- Your objective:
Answer these questions from the commentary on the national budget:
1. How long was the budget speech?
2. What deficit is expected for 2022?
3. Which IMF policy prescription did the Minister give as a reason for not going to the IMF?

- Exercise passage:
━━━
Yesterday the Minister of Finance dropped his annual Onlyfans fans video or as the rest of us knows it, the national budget. Now I’ll be upfront and admit that I too thought we were about to get some R Kelly level treatment in this budget.

However, I was pleasantly surprised, not because the policies were so accommodating that it was like Festivus come early, no I was pleased because the level of pain wasn’t like waiting days for your zaboca to ripen, only to cut it open and the inside black. Full disclosure I hate zaboca so that is just anecdotal pain for me.

Anyway, the reason I’m here is to discuss some of the budget highlights for me. If you want proper, serious analysis then go read or watch the myriad of experts pontificate on the minutiae of each measure.

The first thing I noticed and I’m sure you did too was this budget was basically a rehash of previous ones with a “CTRL H” to replace 2020/2021 with 2022. Small ting, I do that all the time in my reports too Mr Imbert.

You would have also noticed that a lot of the 4 hour speech was spent patting himself and his party on the back while promising all manner of motherhood and apple pie projects. A little bit again I expected him to say “Madame speaker, we intend to cure world hunger, achieve world peace and allow people to keep YouTube open in the background by 2025″….to thunderous applause by his half awake colleagues.

Speaking of projects, I couldn’t help but notice that the development scales were decidedly tipped toward areas in the North and particularly East-West corridor but I’m sure that’s just a coincidence.

The only question that kept coming to my mind was how are we going to pay for all of this? The answer came probably a good 3 hours and 45 minutes into the speech in the “money shot” part….you know, the last 20 mins when he bend the nation over for a quickie, sans grease.

Basically the plan is deficit financing. For 2022 the deficit is expected to total TT$9.096 billion or approximately 6% of GDP. We have a brand new, shiny, enamel cup to go paranging lenders for money. Which brings me to his comments on the IMF.

The Master of Coin proceeded to lambaste anyone who suggested approaching the IMF for support based on the IMF’s past record. He basically painted the IMF as the boogeyman which I totally disagree with. The IMF has completely changed its approach many years now and no longer wrecks economies for fun, as some would have you believe. If you haven’t read my post on the IMF you should definitely do so after you leave the bathroom stall.

The most incredible reason he gave for not going to the IMF is that one of the IMF’s policy prescriptions is that you must only spend what you earn. Imagine that, the nerve of the IMF to promote a balanced budget…the horror…the humanity. Imagine having to reduce spending to match your income (yes I know the economic pain that would cause in the short term). Deficit financing may be cool for a government, for a time, but not something I would recommend on a personal level. More on that when I start my personal finance YouTube channel.

The Minister also tossed out a few trinkets to the natives like increasing the tax allowance for pension and annuities, increased tax concessions for first time homeowners,  removal of taxes and duties on electric cars and any remaining charges on computers and peripherals. All good stuff I guess.
━━━
[Dataset entries]
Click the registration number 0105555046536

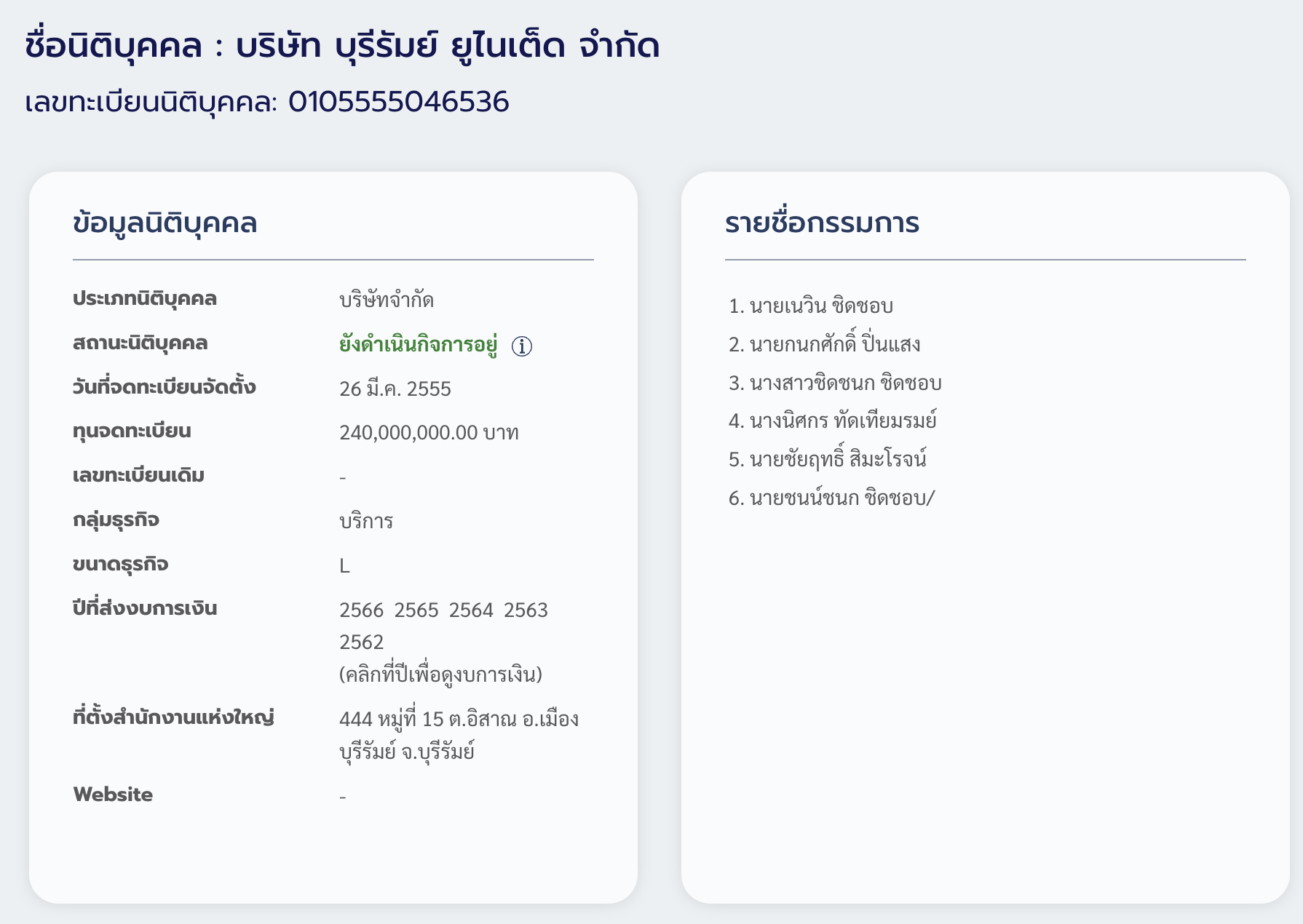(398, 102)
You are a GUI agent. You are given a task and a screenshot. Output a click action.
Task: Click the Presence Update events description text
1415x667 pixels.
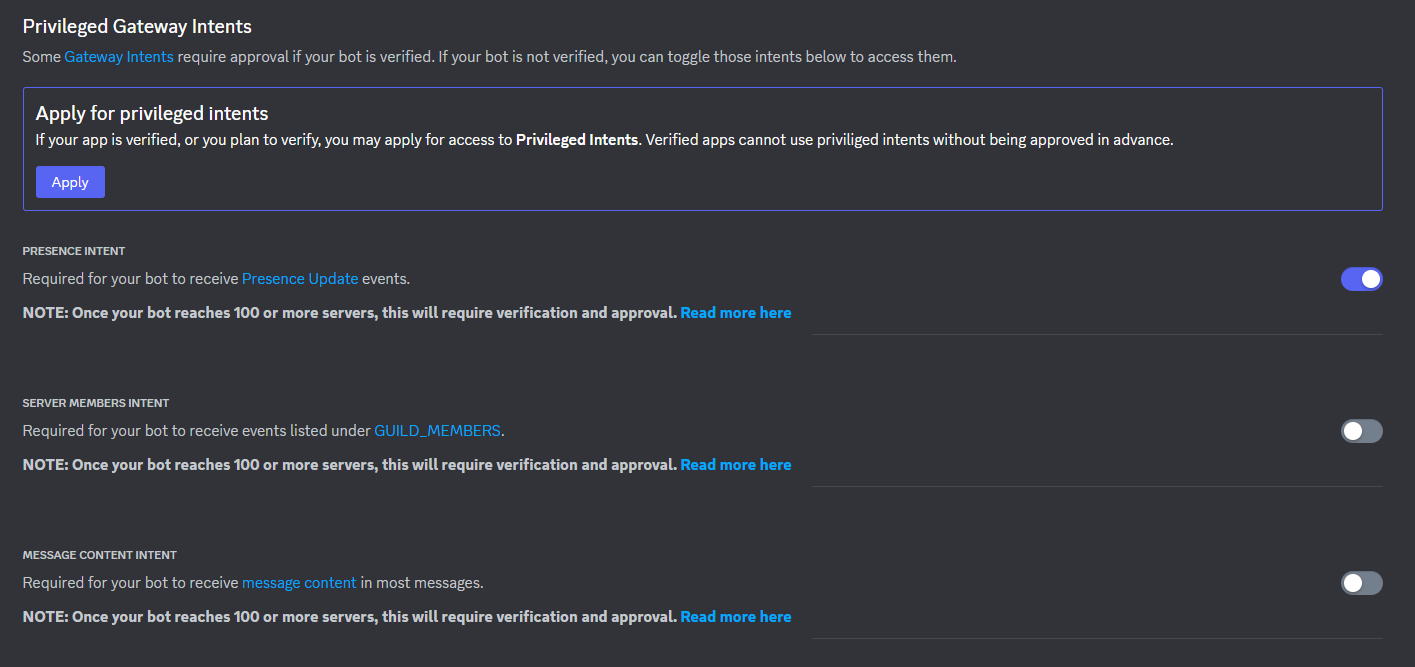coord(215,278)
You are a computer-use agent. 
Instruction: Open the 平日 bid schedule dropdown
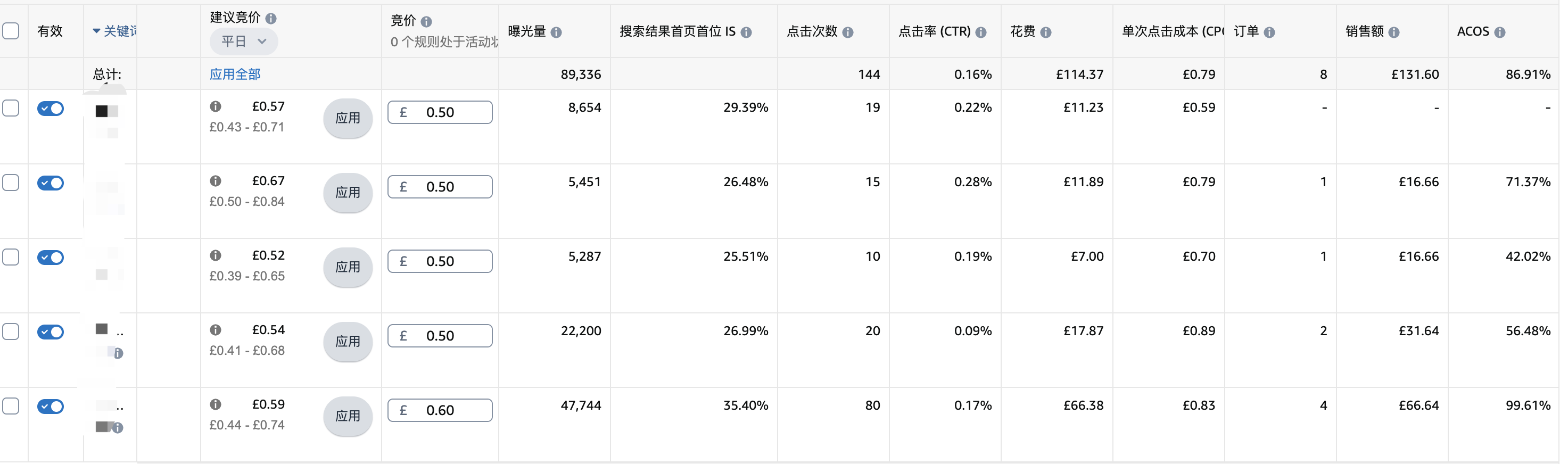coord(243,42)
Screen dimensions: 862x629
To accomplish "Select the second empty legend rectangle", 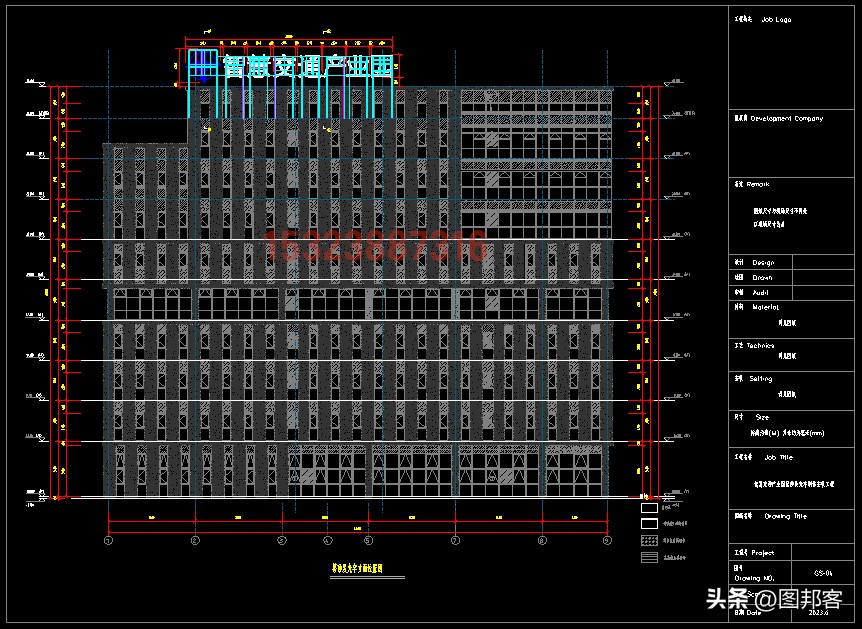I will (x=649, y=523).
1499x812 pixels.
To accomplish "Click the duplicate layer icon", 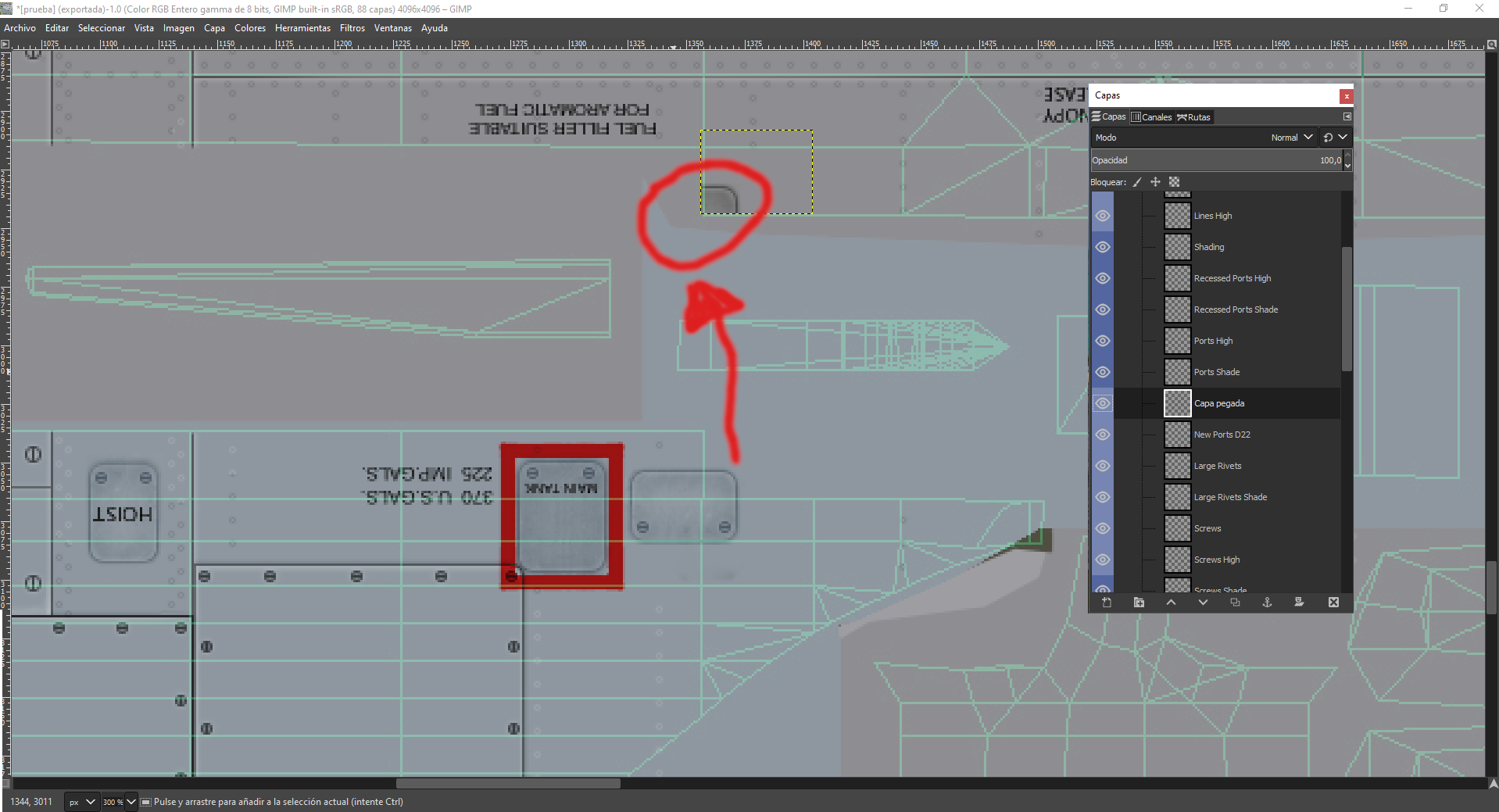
━━━
- Response to the exercise:
1. It was 4 hours long.
2. A deficit of TT$9.096 billion, or approximately 6% of GDP.
3. That you must only spend what you earn.